Em maio, ela foi, vestida como babá, a uma manifestação na capital paulista a favor do presidente Jair Bolsonaro. "Teve muitos olhares de desprezo. Fui embora quando começaram a gritar muito em favor do Bolsonaro. Eu não ia gritar e achei que poderiam perceber e ficar perigoso", diz.
"Em outro dia, no bairro de Madureira, no Rio, aconteceu de um grupo de LGBTs me levarem para passear, foi muito divertido. Mas, no geral, nos lugares que estive, as pessoas não me olhavam e aplaudiam. Passavam do lado e diziam: 'Coitada dessa maluca'."
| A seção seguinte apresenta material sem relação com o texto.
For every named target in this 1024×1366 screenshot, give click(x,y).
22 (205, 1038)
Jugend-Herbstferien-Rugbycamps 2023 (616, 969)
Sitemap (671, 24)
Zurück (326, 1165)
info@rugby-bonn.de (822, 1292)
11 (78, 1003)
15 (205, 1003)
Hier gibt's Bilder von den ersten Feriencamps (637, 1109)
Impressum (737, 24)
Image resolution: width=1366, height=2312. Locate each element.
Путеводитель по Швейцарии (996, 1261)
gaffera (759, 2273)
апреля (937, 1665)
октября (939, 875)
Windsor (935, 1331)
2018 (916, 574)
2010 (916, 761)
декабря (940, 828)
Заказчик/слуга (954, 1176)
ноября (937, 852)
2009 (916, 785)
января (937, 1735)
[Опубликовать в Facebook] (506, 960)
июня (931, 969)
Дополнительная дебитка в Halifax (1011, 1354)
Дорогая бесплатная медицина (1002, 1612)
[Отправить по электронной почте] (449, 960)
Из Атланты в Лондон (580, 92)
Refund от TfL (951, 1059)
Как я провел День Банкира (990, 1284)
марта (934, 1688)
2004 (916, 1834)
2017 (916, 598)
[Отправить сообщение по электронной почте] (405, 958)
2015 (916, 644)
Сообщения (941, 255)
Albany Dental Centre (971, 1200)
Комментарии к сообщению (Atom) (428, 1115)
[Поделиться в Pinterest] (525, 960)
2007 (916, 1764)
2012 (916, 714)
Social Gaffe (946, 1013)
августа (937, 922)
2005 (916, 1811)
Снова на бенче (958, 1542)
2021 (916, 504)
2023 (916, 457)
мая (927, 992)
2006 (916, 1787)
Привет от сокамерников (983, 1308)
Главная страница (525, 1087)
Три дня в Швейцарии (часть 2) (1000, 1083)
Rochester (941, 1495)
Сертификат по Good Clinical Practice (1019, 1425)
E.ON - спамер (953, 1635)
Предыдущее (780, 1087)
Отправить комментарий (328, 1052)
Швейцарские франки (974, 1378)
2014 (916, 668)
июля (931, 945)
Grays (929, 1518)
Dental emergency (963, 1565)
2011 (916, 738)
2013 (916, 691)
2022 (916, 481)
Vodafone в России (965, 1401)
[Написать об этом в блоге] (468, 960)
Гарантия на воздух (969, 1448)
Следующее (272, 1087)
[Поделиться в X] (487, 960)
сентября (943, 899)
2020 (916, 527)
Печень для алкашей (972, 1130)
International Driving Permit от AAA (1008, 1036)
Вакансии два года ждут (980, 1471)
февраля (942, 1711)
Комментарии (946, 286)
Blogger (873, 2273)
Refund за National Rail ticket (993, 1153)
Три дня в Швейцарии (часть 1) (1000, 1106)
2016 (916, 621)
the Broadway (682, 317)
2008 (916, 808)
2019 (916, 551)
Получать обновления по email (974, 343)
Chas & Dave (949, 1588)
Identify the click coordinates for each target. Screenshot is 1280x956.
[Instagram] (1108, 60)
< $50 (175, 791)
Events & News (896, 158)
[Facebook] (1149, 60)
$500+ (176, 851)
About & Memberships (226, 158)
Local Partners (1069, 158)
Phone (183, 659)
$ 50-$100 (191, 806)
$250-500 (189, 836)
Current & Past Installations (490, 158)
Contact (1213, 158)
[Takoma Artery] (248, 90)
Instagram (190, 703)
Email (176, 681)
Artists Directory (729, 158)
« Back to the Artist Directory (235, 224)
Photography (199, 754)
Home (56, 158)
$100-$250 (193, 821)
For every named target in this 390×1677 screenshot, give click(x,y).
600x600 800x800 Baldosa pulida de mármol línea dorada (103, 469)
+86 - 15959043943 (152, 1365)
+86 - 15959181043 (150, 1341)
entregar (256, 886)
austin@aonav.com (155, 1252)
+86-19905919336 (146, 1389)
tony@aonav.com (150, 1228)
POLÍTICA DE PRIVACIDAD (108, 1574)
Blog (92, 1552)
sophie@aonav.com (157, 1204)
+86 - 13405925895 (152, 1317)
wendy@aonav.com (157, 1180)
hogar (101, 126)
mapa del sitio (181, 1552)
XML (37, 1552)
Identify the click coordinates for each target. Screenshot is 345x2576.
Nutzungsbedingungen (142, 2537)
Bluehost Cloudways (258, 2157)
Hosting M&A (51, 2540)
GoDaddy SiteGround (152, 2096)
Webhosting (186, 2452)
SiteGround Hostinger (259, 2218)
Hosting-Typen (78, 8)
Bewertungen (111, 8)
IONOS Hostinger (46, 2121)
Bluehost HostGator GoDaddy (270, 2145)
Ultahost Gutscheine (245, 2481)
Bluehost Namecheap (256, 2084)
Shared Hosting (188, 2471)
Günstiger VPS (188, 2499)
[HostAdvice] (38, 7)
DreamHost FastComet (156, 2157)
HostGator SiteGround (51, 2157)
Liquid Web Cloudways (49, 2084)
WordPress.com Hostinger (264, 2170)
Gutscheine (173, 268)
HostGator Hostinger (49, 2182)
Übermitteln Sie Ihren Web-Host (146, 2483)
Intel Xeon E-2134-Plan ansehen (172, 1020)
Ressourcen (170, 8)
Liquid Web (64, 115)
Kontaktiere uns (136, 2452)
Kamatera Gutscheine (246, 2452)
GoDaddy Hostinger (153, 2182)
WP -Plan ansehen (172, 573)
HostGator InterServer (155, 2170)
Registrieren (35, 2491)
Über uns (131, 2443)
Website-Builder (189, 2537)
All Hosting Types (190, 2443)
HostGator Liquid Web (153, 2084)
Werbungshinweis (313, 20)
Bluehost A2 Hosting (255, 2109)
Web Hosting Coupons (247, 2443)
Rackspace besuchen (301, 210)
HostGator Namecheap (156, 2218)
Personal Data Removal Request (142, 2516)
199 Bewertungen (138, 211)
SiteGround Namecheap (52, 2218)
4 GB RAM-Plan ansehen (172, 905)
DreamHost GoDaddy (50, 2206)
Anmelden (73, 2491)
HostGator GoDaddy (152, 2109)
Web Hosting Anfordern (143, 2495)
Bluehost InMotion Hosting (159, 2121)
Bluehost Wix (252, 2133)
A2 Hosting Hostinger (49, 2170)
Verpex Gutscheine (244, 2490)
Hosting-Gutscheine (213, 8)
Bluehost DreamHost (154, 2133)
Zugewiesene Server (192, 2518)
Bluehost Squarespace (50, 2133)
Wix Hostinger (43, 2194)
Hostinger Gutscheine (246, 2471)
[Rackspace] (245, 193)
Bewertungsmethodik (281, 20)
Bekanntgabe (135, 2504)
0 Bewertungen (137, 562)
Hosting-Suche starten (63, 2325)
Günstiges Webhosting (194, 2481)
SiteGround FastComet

Da performance surgiu a peça "Serviçal", na qual a atriz pede aos espectadores negros que contem suas histórias de trabalho, ao mesmo tempo em que relata depoimentos que colheu durante seus passeios como babá. O próximo trabalho, diz Ana, deve ter relação com a abordagem policial que viveu. "Só consigo defender minhas ideias pelo meu trabalho. Achei que isso fosse passar com o tempo, que, ao migrar de classe social, em algum momento eu fosse ficar em paz para poder viver minha vida. Mas tenho vivido o contrário."